# Sizzling in New Zealand - KM085



## Girl Next Door Honey (Jan 4, 2016)

Thanks for chatting about my blog, Gary!


----------



## KiwiMana (Oct 23, 2009)

Girl Next Door Honey said:


> Thanks for chatting about my blog, Gary!


No problem Hilary, you have a great blog we need to spread the word!!!

Looking forward to chatting next week, Have a great weekend...Gary


----------



## Michael Palmer (Dec 29, 2006)

Timely post Gary. Thanks. I'm headed to the North Island tomorrow. Spending 2 weeks, part of our time hosted by Frank and Mary Ann.


----------



## KiwiMana (Oct 23, 2009)

Michael Palmer said:


> Timely post Gary. Thanks. I'm headed to the North Island tomorrow. Spending 2 weeks, part of our time hosted by Frank and Mary Ann.


Very cool Michael, you will love our chat with Frank then , download it for the plane trip. You will heaps of time to do things 

If you make it to Auckland, please get in touch would love to catch up.

Our contact details are HERE

See ya...Gary


----------



## Michael Palmer (Dec 29, 2006)
##########
Things to do —
a) Answer these questions about the New Zealand forum thread:
(i) How long does Michael Palmer say he will spend on his trip?
(ii) In which city does Gary ask Michael to get in touch?
(iii) To whom does Gary say "you have a great blog"?
b) Reproduce the New Zealand forum thread word for word from "Very cool Michael, you" to "to catch up.".
c) Write the next part of the New Zealand forum thread, picking up right after its final line.

Source excerpt —
##########
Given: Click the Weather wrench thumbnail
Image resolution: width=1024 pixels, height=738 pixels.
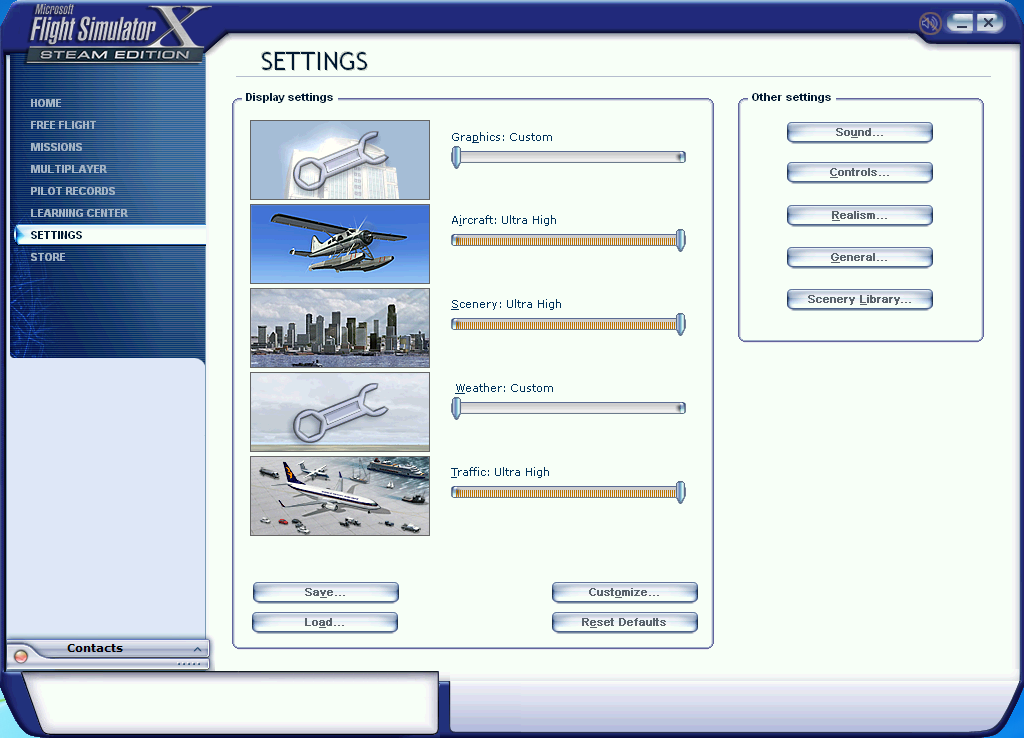Looking at the screenshot, I should (339, 411).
##########
Final answers —
a)
(i) 2 weeks
(ii) Auckland
(iii) Hilary

b)
Very cool Michael, you will love our chat with Frank then , download it for the plane trip. You will heaps of time to do things 

If you make it to Auckland, please get in touch would love to catch up.

c)
I will be in Auckland. Staying with Oldtimer for a bit before we fly back to the States. Maybe we can meet up then?


----------



## sqkcrk (Dec 10, 2005)

You are bringing OT back with you? On a Guest Worker Visa? You'd better call me when you get him here. I'll be disappointed in you if you don't. Will you be back before I head south, March 1st?


----------



## Michael Palmer (Dec 29, 2006)

Nope. We is my wife. I won't be back until 3/8


----------



## KiwiMana (Oct 23, 2009)

Michael Palmer said:


> I will be in Auckland. Staying with Oldtimer for a bit before we fly back to the States. Maybe we can meet up then?


Sounds great Michael, maybe we could arrange a dinner with you and oldtimer in Auckland?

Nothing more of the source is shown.